The suits have fared poorly — none of the respirator makers have lost a case in court — but the making of industrial respirators and masks is a low-margin line of business, and companies that invest heavily in the business may simply be buying themselves legal risk. And now comes the scare over avian flu:

Respirator manufacturers are still going strong overseas, but the U.S. could find itself unable to purchase these products in a crisis. Worried about a possible flu pandemic, many governments are snapping up masks; France is acquiring 685 million. In previous disease scares (say, China and SARS), countries have blocked mask exports. Local U.S. governments and hospitals are already having a hard time finding supplies.

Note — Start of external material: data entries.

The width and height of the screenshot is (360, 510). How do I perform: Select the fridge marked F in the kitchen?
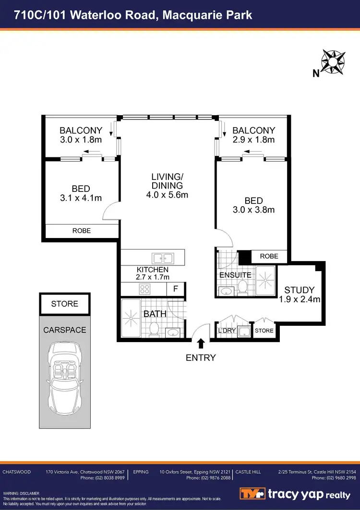pos(176,289)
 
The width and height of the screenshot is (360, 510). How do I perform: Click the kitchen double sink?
pos(159,257)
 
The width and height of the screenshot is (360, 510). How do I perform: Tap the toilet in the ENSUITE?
pos(243,287)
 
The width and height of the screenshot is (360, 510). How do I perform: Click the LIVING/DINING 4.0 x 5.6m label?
pos(167,186)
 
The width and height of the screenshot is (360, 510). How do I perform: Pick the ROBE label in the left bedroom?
pos(82,231)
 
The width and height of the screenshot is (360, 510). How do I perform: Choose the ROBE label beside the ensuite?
pos(269,256)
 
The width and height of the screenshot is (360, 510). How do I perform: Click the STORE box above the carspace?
pos(65,304)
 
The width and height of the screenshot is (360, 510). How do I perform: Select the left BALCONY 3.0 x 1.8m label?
pos(81,135)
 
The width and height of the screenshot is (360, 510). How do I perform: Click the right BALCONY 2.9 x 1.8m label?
pos(253,135)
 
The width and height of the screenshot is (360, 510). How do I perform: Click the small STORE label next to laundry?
pos(264,331)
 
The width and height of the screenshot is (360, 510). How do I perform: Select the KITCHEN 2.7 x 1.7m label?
pos(153,273)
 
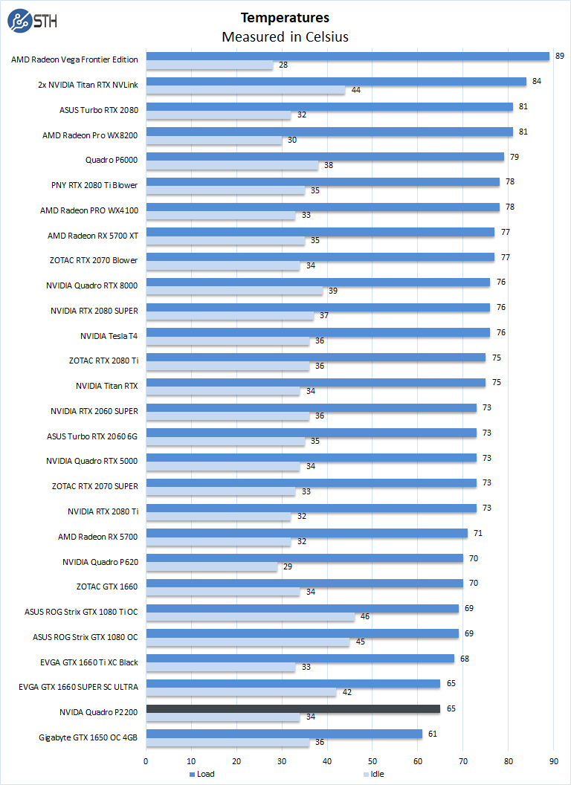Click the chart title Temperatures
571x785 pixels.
(x=285, y=17)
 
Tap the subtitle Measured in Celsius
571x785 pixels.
(x=285, y=36)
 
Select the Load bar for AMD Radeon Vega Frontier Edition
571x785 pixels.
(x=347, y=56)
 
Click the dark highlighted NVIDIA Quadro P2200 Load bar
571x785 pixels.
(x=293, y=709)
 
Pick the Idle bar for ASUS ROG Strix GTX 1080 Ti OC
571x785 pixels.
(x=250, y=616)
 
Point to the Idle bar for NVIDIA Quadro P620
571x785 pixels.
(x=211, y=566)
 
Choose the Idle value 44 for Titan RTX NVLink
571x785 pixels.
(x=356, y=90)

It might be added that the plight of respirator makers is attributable in large part to the economics of what has been called the shotgun approach to defendant-naming. It is very unlikely that lawyers would have filed 300,000 claims against mask makers, or anything approaching that number, if each suit had to be filed as a freestanding matter. However, it costs very little to add 3M or another respirator defendant when a case is already been judged to be worth filing against other, more vulnerable defendants. For more on the mask litigation, see Sept. 15, 2004 and Jan. 22, 2005. More: Point of Law, May 9.

AEI Liability Outlook: “Making the FAIR Act Fair”

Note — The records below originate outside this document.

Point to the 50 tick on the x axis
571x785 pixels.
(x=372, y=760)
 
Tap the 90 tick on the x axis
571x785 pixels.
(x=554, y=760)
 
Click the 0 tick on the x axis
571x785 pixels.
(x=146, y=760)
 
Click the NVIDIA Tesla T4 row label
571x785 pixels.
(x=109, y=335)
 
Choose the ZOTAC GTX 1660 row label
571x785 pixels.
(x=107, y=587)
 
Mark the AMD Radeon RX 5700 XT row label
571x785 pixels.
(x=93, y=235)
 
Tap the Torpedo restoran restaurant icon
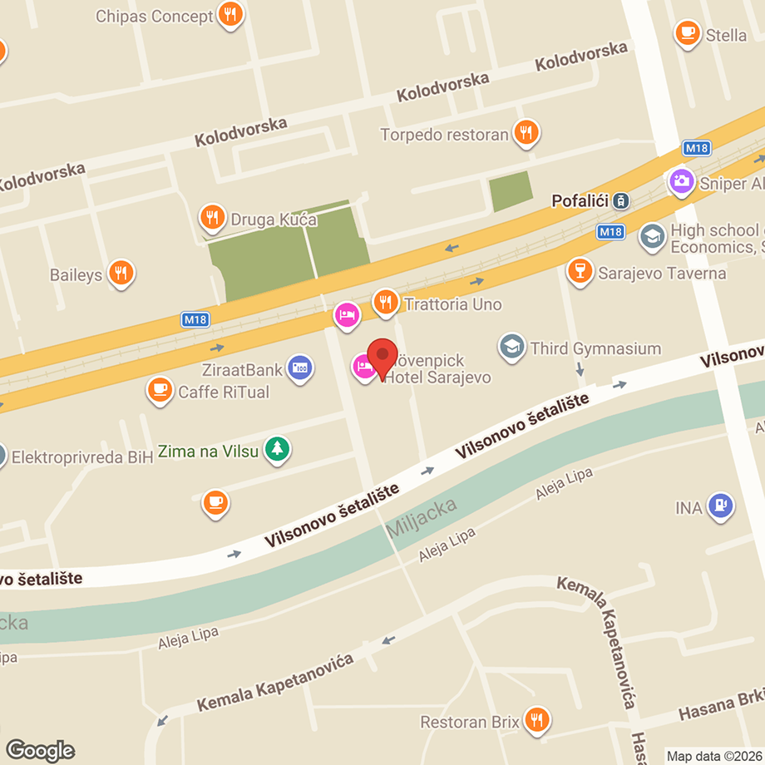[526, 131]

The first edition of the AEI Liability Outlook is out today, and features my analysis of pending asbestos legislation:

The AEI Liability Project hereby inaugurates its Liability Outlook series, designed to guarantee a paper trail to exclude any of its authors from Article III appointments. This Outlook examines the congressional attempts at asbestos liability reform. The eventual cost of asbestos litigation is estimated in the hundreds of billions of dollars, the majority of which will end up in the hands of attorneys, thus affecting thousands of corporate defendants with little or no culpability and costing tens of thousands of jobs. The trust-fund approach is a congressional attempt to reach a compromise on the liability problem, so long as nationwide reform is not politically feasible. While a trust fund has the potential to save tens of billions of dollars, the current legislation suffers from dangerous flaws that could make the cost of the asbestos litigation crisis far worse.

Other Point of Law coverage of S. 852. (Cross-posted at Point of Law.)